Dopo il Concilio un gruppo di «soggetti inediti» – le donne – sono stati portatori di una parola autorevole per l’edificazione ecclesiale e hanno offerto – in parole e pratiche – nuovi approcci di riflessione, approfondimento, interpretazione della esperienza di fede nella e per la comunità cristiana. Nuovi soggetti non portano alla ribalta solo nuovi temi, ma offrono alla fatica del teologizzare anche nuovi punti di partenza, nuove categorie, nuovi percorsi interpretativi, nuove aspirazioni e desideri. Questa consapevolezza ha guidato l’articolazione del Convegno internazionale organizzato dal Coordinamento teologhe italiane «Teologhe rileggono il Vaticano II: assumere una storia, preparare il futuro». Le 250 partecipanti, provenienti da 22 nazioni, i 20 relatori e relatrici hanno cercato di rileggere le novità che il Concilio ha sancito proprio a partire da una ripresa critica di quanto avvenuto nel mondo delle donne in questi cinquant’anni, a livello sociale, culturale, economico, ecclesiale, teologico.
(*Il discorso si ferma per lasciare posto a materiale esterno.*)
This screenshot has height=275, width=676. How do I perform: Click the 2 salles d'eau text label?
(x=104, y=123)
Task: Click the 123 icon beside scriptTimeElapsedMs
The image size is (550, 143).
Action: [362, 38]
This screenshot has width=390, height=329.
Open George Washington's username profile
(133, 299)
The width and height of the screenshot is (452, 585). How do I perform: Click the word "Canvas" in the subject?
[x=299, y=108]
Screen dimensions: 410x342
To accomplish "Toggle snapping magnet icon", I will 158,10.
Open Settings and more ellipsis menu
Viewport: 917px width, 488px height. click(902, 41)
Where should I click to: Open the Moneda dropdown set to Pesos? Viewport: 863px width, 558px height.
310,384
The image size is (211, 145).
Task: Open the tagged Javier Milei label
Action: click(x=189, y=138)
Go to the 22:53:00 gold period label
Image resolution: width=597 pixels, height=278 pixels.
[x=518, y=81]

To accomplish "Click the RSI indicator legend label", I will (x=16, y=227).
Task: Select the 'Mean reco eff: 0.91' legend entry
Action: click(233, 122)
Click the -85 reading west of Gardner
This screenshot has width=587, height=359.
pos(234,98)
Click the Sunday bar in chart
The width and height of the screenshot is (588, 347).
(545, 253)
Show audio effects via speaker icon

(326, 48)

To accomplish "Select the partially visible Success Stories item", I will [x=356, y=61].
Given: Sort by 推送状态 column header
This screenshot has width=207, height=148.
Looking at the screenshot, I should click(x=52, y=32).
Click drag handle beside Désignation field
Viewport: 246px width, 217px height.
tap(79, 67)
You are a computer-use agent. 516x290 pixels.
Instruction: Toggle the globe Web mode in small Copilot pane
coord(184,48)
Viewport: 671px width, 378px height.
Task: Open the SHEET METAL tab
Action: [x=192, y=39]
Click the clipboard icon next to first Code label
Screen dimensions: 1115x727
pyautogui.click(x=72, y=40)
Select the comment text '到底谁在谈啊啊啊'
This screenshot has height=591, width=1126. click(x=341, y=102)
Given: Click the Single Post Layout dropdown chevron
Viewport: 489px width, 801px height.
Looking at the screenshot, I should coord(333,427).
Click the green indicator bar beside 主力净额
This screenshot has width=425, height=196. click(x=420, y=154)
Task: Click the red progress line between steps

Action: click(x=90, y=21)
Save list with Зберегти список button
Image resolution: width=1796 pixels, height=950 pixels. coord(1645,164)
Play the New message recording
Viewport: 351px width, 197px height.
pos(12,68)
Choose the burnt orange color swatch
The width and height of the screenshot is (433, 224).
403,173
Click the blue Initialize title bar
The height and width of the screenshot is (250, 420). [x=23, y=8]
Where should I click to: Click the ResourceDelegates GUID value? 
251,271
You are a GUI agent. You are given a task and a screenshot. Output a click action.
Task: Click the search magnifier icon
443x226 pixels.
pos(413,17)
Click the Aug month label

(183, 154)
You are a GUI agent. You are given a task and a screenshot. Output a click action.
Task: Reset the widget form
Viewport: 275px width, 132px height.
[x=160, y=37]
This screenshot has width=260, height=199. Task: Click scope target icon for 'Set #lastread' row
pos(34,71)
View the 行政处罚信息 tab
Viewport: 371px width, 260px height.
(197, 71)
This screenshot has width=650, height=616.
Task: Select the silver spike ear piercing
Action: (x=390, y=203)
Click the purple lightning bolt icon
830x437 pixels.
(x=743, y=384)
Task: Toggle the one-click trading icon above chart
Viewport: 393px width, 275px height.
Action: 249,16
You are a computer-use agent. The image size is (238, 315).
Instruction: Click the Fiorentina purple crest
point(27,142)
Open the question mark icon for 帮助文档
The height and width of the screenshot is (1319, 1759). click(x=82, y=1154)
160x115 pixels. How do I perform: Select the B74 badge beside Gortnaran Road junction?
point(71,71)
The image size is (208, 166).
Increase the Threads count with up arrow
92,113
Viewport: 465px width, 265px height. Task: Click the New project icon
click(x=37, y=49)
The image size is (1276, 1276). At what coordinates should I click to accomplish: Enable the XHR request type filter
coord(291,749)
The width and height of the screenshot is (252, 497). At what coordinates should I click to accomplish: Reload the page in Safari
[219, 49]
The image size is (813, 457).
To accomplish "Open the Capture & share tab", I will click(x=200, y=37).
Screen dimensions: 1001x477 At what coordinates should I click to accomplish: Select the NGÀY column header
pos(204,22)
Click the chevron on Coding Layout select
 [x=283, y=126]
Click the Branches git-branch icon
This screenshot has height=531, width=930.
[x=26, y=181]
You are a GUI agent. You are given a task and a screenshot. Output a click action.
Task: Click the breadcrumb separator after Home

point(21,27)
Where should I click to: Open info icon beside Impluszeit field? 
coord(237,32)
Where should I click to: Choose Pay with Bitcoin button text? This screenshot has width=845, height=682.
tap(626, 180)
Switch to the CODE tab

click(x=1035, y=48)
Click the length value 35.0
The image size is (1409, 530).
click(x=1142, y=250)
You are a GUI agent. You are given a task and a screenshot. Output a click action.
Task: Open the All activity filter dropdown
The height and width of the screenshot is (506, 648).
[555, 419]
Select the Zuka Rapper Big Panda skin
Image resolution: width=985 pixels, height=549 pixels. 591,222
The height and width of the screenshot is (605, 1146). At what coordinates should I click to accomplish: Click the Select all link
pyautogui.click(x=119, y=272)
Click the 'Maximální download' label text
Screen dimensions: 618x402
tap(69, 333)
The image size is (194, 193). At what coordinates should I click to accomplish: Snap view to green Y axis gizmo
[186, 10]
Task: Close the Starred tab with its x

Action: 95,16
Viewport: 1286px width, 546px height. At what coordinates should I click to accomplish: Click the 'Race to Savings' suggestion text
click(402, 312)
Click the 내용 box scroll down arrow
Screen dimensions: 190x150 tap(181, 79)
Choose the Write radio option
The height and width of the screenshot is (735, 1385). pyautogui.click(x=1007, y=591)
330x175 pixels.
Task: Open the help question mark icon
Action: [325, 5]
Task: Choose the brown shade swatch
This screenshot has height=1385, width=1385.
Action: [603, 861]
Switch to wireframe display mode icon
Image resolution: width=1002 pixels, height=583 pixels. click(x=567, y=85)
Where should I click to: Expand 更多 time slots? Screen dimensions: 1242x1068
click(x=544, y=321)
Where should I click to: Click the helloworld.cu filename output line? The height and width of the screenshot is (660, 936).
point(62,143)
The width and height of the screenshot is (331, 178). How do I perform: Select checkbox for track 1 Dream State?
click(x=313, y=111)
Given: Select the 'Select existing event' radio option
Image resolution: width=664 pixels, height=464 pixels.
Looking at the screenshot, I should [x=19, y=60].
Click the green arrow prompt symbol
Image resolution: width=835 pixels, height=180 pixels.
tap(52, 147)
A partire da questa collocazione sono state individuate tre grandi questioni aperte, che le donne portano in primo piano nei dibattiti sulla mens conciliare e sulla sua adeguata recezione: il modello simbolico-antropologico veicolato dai documenti; i modelli di soggettualità e il difficile esercizio della autorità; i modelli strutturali vigenti e la loro possibilità/necessità di trasformazione. Assumere criticamente questi snodi, dibattere su di essi, affrontare coraggiosamente le sfide che essi comportano (sul piano ecumenico, del passaggio generazionale, del dialogo culturale e della cittadinanza inclusiva), permetterà alla Chiesa del post-concilio di mettere a frutto l’eredità aperta del Concilio.